Anglican church in Nottinghamshire, England

The Church of St. Michael and All Angels, Averham is a parish church in the Church of England in Averham, Nottinghamshire.

The church is Grade I listed by the Department for Digital, Culture, Media and Sport as a building of outstanding architectural or historic interest.

==Parish structure==

The Church of St. Michael and All Angels is part of a joint parish which includes the churches of St. Wilfrid's Church, Kelham, St. Wilfrid's Church, North Muskham and St. Wilfrid's Church, South Muskham.

==Description==
The style of masonry in parts of the tower, nave and chancel prove that the structure is of Norman date though the tower arch is later. Also added later were the buttresses and pinnacles of the tower and the south porch (containing letters and shields referring to Sir Thomas Sutton, died 1525, and his wife).
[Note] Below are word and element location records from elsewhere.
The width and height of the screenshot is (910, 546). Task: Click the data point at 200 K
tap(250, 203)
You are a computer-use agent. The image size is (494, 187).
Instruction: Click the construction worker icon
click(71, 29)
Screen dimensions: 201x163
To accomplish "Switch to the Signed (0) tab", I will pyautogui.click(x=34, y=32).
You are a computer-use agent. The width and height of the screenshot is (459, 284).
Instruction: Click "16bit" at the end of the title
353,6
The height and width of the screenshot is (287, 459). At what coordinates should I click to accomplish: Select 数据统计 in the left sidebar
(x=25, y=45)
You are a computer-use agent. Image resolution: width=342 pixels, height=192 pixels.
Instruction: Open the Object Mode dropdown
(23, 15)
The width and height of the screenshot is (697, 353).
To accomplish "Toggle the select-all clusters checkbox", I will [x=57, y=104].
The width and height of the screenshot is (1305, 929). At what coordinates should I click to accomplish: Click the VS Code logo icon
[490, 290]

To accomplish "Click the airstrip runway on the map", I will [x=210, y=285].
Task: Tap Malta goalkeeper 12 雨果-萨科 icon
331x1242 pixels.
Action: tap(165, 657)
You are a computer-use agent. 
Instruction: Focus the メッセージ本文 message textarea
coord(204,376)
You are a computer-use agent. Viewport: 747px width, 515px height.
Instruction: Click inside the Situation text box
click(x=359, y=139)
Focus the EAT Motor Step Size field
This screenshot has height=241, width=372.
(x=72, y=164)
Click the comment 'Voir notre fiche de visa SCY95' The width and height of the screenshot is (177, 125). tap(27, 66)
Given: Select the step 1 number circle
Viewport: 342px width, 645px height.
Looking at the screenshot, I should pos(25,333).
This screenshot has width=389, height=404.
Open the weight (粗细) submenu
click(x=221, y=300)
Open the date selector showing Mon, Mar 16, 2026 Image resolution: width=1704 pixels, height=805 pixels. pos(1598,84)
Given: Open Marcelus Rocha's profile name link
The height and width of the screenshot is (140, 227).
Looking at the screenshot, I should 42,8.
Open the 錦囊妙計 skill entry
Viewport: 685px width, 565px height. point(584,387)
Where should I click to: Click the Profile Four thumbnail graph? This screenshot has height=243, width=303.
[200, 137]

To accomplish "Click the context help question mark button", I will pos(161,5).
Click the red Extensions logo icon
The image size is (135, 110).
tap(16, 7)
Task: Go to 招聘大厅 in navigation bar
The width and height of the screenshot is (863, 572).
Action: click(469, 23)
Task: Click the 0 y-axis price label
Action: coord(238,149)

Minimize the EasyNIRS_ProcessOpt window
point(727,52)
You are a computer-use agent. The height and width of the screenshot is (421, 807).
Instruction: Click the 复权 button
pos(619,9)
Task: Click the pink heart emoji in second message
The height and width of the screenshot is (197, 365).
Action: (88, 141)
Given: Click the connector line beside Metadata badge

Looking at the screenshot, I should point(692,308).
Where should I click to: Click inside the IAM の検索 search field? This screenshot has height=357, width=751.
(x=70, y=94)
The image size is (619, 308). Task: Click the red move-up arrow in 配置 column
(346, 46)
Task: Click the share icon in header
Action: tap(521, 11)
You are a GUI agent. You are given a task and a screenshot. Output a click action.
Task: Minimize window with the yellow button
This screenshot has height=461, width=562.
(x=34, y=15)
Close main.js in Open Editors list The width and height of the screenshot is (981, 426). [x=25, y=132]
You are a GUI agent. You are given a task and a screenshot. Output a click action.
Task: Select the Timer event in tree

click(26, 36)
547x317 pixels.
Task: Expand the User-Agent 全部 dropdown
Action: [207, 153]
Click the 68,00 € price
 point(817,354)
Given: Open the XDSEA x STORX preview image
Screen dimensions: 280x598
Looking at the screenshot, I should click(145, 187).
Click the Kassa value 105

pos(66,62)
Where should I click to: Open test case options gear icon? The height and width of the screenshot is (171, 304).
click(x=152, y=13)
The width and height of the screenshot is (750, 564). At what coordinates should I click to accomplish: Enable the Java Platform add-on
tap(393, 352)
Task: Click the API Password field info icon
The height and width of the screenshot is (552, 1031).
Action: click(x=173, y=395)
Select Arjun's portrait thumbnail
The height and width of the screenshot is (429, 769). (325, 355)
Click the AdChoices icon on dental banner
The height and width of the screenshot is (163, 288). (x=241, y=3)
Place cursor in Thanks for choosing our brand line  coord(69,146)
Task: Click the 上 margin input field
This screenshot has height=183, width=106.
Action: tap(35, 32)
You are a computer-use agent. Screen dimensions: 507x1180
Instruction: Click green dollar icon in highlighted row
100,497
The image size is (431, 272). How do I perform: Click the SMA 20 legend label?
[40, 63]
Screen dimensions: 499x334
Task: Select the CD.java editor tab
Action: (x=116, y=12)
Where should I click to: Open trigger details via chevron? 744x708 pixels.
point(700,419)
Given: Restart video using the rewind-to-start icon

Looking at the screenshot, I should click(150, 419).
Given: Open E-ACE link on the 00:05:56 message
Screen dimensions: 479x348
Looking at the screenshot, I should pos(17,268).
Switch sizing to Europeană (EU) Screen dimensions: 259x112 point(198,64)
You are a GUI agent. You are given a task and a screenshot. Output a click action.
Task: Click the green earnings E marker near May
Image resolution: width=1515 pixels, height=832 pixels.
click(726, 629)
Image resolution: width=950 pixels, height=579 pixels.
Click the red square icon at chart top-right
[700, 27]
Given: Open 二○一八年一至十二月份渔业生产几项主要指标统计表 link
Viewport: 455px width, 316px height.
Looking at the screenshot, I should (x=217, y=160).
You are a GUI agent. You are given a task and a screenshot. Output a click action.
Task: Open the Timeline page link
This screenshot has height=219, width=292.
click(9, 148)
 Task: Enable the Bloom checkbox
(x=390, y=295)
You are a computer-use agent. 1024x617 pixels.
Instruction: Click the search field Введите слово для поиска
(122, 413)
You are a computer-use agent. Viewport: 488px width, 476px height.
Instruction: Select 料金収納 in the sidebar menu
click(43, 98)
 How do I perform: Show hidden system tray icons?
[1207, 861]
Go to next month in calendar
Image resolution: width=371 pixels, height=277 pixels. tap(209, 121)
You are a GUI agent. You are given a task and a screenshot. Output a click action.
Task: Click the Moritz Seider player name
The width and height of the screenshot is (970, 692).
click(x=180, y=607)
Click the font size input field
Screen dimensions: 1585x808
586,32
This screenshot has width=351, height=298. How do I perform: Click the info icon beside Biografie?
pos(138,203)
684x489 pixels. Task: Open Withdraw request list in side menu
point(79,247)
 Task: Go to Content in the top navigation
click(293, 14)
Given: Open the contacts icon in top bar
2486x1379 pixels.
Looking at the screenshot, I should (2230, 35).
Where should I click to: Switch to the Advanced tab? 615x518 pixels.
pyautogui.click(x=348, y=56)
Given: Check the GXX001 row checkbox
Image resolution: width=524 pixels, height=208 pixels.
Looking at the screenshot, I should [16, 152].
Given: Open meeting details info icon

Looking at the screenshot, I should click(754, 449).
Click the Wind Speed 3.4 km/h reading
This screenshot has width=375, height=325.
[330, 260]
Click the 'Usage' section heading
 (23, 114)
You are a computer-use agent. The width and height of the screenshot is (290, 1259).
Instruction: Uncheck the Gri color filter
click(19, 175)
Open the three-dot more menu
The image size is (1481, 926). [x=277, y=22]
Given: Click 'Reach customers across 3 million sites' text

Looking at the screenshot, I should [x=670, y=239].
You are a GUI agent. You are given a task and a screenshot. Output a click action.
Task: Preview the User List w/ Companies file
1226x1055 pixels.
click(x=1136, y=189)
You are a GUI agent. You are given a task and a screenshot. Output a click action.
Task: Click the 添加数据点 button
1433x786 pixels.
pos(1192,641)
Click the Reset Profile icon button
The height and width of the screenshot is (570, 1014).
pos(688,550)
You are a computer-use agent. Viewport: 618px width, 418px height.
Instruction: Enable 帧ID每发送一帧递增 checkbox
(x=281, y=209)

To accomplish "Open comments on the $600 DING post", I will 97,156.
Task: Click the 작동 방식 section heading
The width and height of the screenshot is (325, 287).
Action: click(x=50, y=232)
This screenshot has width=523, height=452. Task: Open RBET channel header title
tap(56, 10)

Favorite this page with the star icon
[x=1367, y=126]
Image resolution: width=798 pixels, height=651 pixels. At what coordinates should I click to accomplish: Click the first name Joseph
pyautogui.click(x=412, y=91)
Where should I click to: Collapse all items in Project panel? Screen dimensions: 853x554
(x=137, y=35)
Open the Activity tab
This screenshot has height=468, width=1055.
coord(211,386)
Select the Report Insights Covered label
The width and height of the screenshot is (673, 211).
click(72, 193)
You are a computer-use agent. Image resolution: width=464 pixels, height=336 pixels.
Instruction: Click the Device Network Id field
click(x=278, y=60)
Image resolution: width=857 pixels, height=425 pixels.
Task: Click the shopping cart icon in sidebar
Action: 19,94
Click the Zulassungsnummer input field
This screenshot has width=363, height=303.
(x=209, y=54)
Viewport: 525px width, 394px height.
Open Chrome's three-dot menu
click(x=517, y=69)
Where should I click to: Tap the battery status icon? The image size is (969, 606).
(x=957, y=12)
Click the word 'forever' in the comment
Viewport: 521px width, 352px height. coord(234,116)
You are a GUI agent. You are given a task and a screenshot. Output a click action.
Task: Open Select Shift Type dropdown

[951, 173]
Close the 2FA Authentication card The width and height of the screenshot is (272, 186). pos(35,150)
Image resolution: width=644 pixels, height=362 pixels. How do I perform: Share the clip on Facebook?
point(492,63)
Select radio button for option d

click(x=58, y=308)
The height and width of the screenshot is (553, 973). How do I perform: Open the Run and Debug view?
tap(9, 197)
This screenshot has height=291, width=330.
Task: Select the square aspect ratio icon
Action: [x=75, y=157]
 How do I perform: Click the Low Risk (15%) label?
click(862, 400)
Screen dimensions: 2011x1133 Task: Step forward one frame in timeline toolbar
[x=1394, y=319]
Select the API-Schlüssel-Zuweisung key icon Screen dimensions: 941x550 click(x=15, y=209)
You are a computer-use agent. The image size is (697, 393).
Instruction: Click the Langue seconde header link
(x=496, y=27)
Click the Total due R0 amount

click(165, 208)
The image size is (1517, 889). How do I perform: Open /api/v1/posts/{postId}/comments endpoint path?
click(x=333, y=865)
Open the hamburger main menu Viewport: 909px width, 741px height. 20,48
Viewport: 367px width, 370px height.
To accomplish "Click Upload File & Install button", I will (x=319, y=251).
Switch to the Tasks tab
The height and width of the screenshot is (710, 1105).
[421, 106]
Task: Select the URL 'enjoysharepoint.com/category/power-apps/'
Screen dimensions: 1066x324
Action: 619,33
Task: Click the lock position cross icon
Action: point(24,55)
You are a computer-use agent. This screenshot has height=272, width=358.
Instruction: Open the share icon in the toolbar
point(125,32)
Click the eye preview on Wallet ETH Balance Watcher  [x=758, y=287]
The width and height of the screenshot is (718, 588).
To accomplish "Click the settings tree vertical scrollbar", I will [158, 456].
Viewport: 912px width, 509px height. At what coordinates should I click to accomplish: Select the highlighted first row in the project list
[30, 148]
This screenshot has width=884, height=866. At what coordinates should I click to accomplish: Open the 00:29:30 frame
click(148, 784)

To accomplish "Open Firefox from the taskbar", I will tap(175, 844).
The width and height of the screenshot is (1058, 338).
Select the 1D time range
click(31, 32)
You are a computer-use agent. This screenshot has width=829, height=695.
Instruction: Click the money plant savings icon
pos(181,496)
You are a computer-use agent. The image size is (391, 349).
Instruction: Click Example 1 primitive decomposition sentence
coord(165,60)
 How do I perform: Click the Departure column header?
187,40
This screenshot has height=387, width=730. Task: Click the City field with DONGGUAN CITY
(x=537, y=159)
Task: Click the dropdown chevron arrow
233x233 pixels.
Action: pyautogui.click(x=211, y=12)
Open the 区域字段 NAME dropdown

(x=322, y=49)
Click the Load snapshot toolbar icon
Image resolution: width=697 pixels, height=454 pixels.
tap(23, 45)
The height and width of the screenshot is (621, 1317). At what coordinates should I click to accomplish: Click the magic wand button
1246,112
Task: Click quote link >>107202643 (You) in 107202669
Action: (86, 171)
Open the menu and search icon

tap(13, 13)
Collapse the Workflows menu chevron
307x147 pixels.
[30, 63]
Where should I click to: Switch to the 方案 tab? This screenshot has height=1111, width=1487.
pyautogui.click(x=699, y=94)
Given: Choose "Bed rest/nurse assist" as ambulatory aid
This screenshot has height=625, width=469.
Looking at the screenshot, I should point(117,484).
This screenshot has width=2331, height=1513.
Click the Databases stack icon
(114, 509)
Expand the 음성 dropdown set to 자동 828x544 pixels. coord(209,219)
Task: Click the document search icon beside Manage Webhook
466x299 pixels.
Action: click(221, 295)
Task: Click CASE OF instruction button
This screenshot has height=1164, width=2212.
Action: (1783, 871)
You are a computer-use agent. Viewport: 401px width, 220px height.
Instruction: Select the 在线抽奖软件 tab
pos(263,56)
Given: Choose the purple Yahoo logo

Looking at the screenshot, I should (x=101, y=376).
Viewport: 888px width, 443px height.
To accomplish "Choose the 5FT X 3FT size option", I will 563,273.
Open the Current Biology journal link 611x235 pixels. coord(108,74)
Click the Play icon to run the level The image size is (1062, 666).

There is a fine east window in the chancel and the screen is simple early Perpendicular.

The north window contains some fragments of glass found in Kelham Hall and put together by Frederick Heathcote Sutton, rector of St. Helen's Church, Brant Broughton in Lincolnshire. Additionally, there is some late Victorian stained glass by Heaton, Butler and Bayne.

There is a wall monument to Robert Sutton, 1st Baron Lexinton who died in 1668. There are also two medieval memorials, a foliated cross and an effigy of a layman (poorly preserved).

The church was the site of inspiration for the fourth movement of T.S Eliot's poem Burnt Norton, part of his Four Quartets.